A method of applying augmenting is widely known. (Problem to be Solved by the Invention) However, in the process of laminating ceramic green sheets, voids are likely to form between the conductor patterns interposed between each layer, and in order to bond these well, it is necessary to apply pressure or pressure. It is necessary to raise the temperature. However, excessive pressure or temperature can deform the ceramic green sheet. Therefore, it is necessary to consider this amount of deformation and the gap between the green sheets during thermocompression bonding.
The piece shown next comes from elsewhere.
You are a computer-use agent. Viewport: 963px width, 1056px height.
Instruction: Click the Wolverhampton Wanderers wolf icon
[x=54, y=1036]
In cases where high dimensional accuracy is required and the amount of deformation is to be reduced, such as in high-density wiring boards and semiconductor packages, voids are likely to be formed. In addition, if the ceramic green sheet is water-soluble, the hardness of the ceramic green sheet changes depending on humidity, so the green sheet is made stiffer in advance to reduce the influence of humidity. Voids are likely to occur, making lamination difficult. Therefore, water-soluble green sheets have the disadvantage that temperature and pressure conditions must be varied due to variations in humidity during processing. Furthermore, in the case of water-soluble green sheets, the surface of the green sheet easily absorbs water and repels the water-insoluble conductive paste printed on it, so pinholes are likely to form in this paste during firing. be. The object of the present invention is to produce a ceramic multilayer laminate that can be laminated well without creating voids between the layers during lamination, and that can be laminated by thermocompression bonding under certain conditions without causing sheet deformation. I'm trying to provide a method. (Means for solving the problems) The method for manufacturing a ceramic multilayer laminate of the present invention includes:
A surface layer is formed on the surface of the ceramic green sheet, and the inorganic component is the same or similar to that of the ceramic green sheet, and the resin component is different from that of the ceramic green sheet. Next, through holes are formed, and then a conductive paste is applied inside the through holes. It is characterized by filling or applying a conductive paste to the inner wall, then applying the conductive paste to the ceramic green sheet or the surface layer, and then stacking a plurality of sheets with the surface layer remaining and firing. Preferably, the resin component of the surface layer of the ceramic green sheet is a resin having a lower softening point than the resin component of the ceramic green sheet, and is further water-insoluble. (Function) According to the present invention, since the resin component of the surface layer on the ceramic green sheet is made to have a lower softening point than the resin component of the ceramic green sheet,
When laminating ceramic green sheets by thermocompression bonding, the surface layer is softened by heating and pressing at a temperature higher than the softening point of the surface layer, and this softened surface layer is layered onto the ceramic green sheet or surface layer. It elastically covers the printed conductor pattern and is tightly adhered to the conductor pattern. Furthermore, if the surface layer is applied after punching through holes in the ceramic green sheet, via holes will be formed avoiding the through holes due to conduction, and lamination will likely peel off in the avoided areas, but according to the present invention, After forming the surface layer, the through-holes are formed, and the surface layer is present in all areas other than the through-hole portions, and no lamination peeling occurs.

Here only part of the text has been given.